### Given task
Convert the data from the line containing "Click the Print icon in toolbar" up to and including the line containing "[x=131, y=62]" into a two-column CSV with the headers instruction and click_point. Write one row for each text-and-answer pair, put each value in a single quoted field with its line breaks turned into spaces, and leave the pictures out.

### Data for this task
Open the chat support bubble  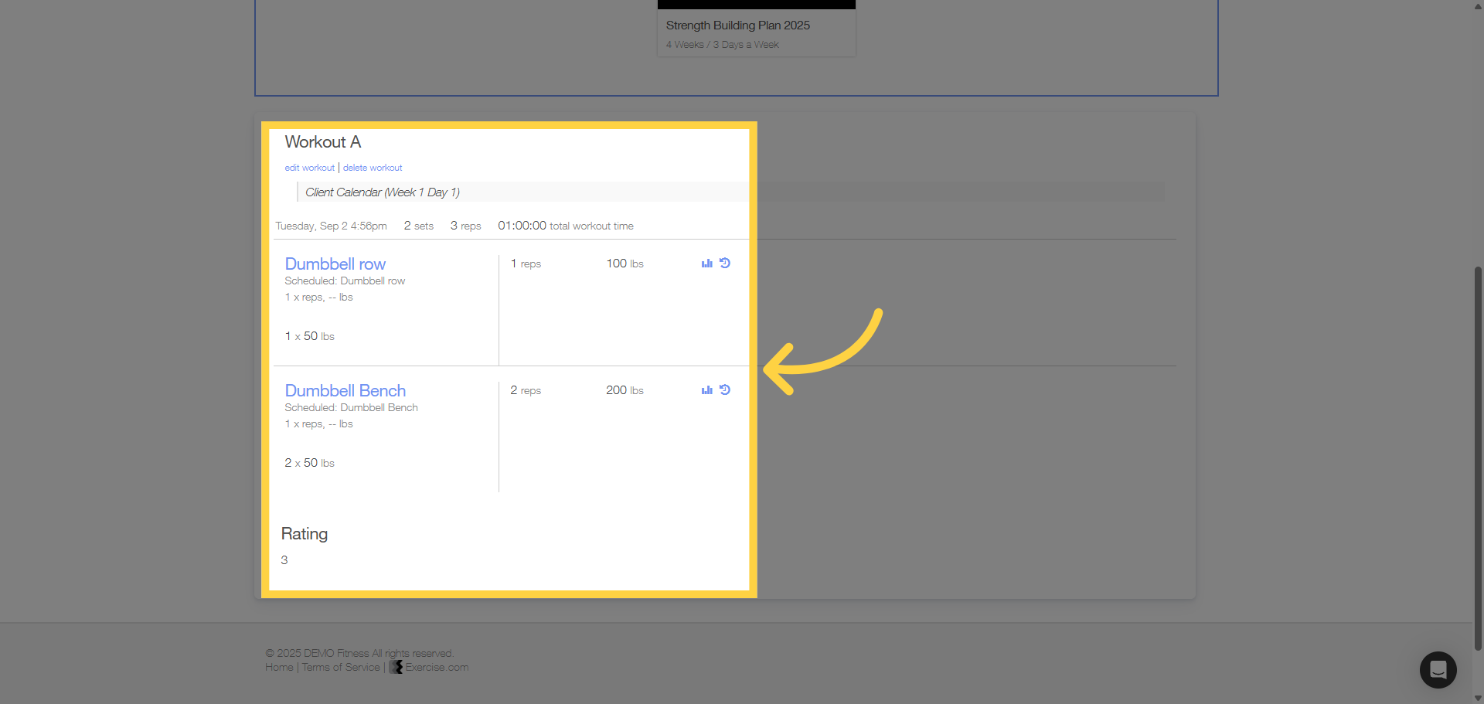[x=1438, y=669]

* * *

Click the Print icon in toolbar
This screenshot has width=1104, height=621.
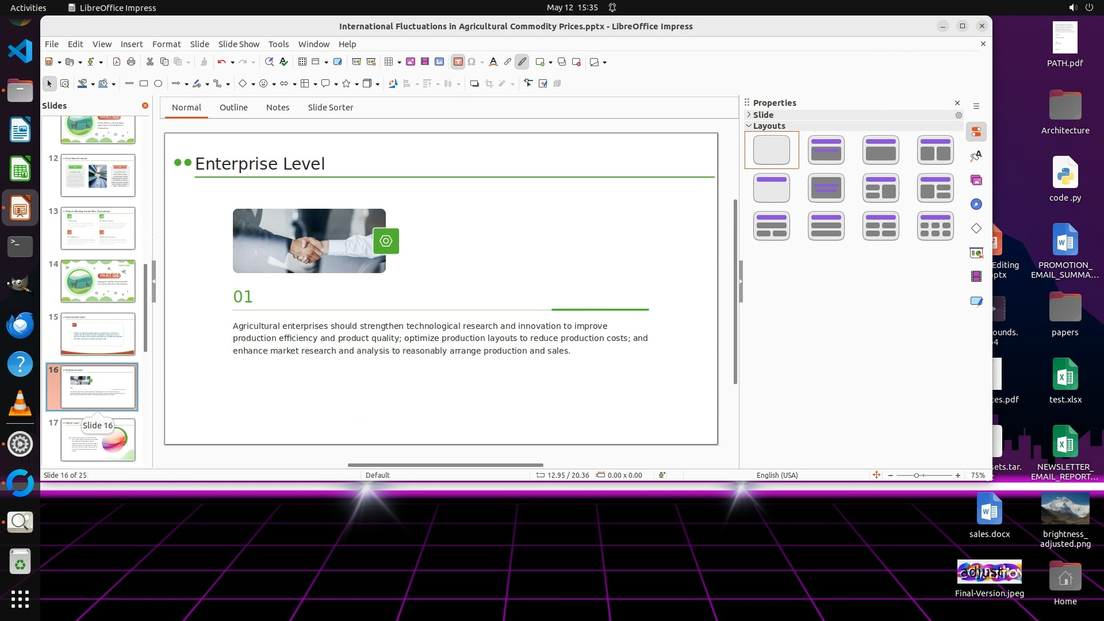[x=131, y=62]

--

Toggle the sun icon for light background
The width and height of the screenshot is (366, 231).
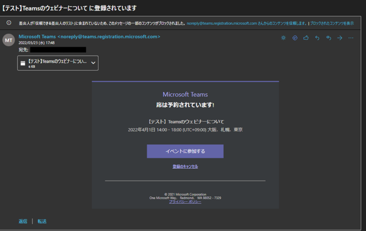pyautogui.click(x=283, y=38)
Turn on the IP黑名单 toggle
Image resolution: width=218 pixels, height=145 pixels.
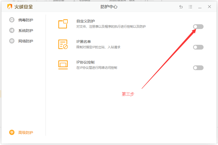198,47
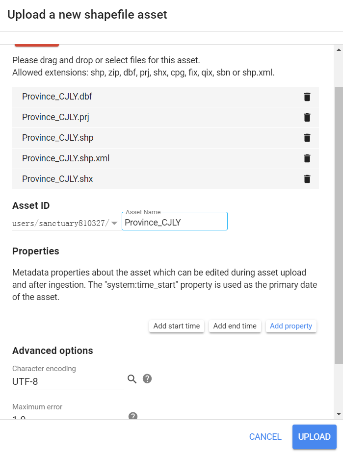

### Full answer
instruction,click_point
"Click the Print icon in toolbar This screenshot has width=1104, height=621.","[x=131, y=62]"